If he caught the baton, it meant the team would win that game. If he dropped it, the game’s outcome was iffy.
That’s still the drum major’s battlecry: No matter what, always catch the baton.
* * *
Outside of the marching band, Stew is a normal Ohio State sophomore, and a normal farm kid.
He spends his days in the classroom, studying animal science and agricultural education, and his evenings at Buckeye Dairy Club meetings, at the Alpha Tau Zeta fraternity house, with friends sneaking their fishing poles to pull goldfish from Mirror Lake.
He’s into hunting and horses and dairy cows – he grew up raising Jerseys and Quarter Horses – and was active in 4-H and is a state-degreed FFA alum.
His parents want him home around the farm more, but he’s loving living the college life.
“I’ve got lots of years to be a farmer, and they know that. They realize I only have a few short years to be this,” Stew says.
It’s a powerful concept for him to grasp.
“Ohio State is a family tradition. And only 54 people have done this drum major thing here before me,” he says, noting at 19 he’s the youngest Buckeye drum major ever.
“It’s an awesome honor. And I’m lucky I’ll have 225 of my best friends there to support me every time I do it.”
* * *
Stew has committed time and energy to TBDBITL, and his reward is a full-tuition scholarship that will get him through this year, and maybe next. He’s got to try out each year, and is limited to two years unless he’s asked to come back for a third season.
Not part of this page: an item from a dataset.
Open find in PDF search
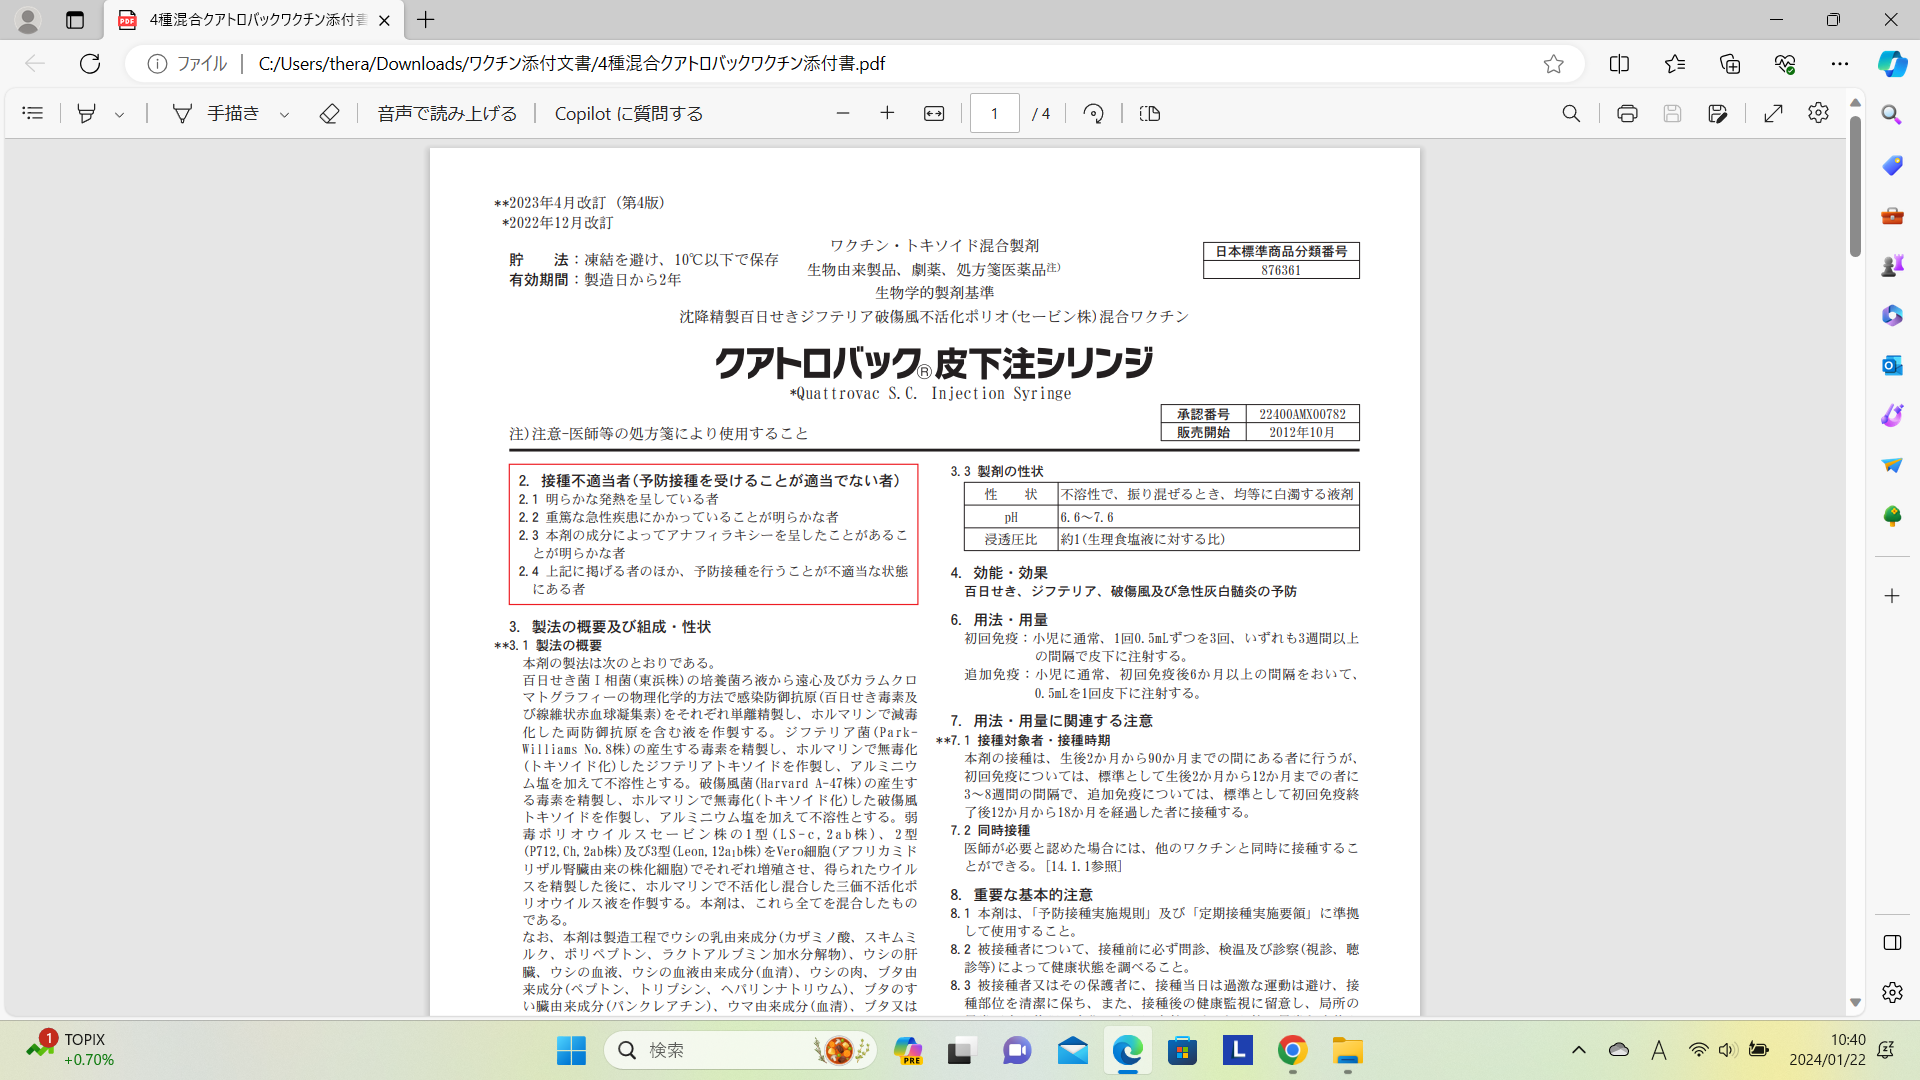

No drum major has been asked to make it a three-peat since 1978, before Stew was even born, but he’s still hopeful.
“I really hope it’s an option I’ll get.”
Other students don’t yet recognize him around campus, and don’t necessarily know he’s a farmer. Stew isn’t complaining that he can still blend in with the crowd. But he’s made that anonymity harder on himself. Watch for him zipping around campus in his Ford Taurus.
The license plate? DRUMAJR.
* * *
The backbend, the drum major’s signature mark of balance and strength and confidence to touch just the tip of his hat’s red plume on the field without toppling backward, sends Ohio State fans into a tizzy.
And it gives Stew the extra burst of confidence he needs to perform.
“It’s the moment of glory for the whole band,” Stew explains.
“When I touch that plume to the ground, I can see the whole first row of the band give me the nod. There’s no more excitement than that.”
But even with the excitement that courses through Stew’s veins as the football season kicks off, there’s still plenty of humility in his mind.
“Without the drum major, there would still be a band. But without the band, there would be no drum major,” he acknowledges.
“Every move I make depends on them.”
* * *
Stew is pumped for football season. He’s got his marching charts memorized, knows where he’ll be during Script Ohio – inside the ‘h’ – and is ready to flirt with the crowds.
He practices for hours every day on the grassy lawn near Morrill and Lincoln towers, drawing throngs of bystanders. He feeds on their attention and plays to their awe. It’s a scaled-down version of game day.
But he’s nervous, too, about Saturdays: the possibility he’ll fall during his backbend, about being in front of 100,000 people in the ‘Shoe, throwing that baton a hundred feet into the air and praying he can catch it.
It’s his time to shine, to perform, to honor the traditions of past drum majors and show the crowd what this farm boy has up his sleeve.
There’s one thing he’s concentrating on most: No matter what, keep up the Buckeye tradition. Don’t drop the baton.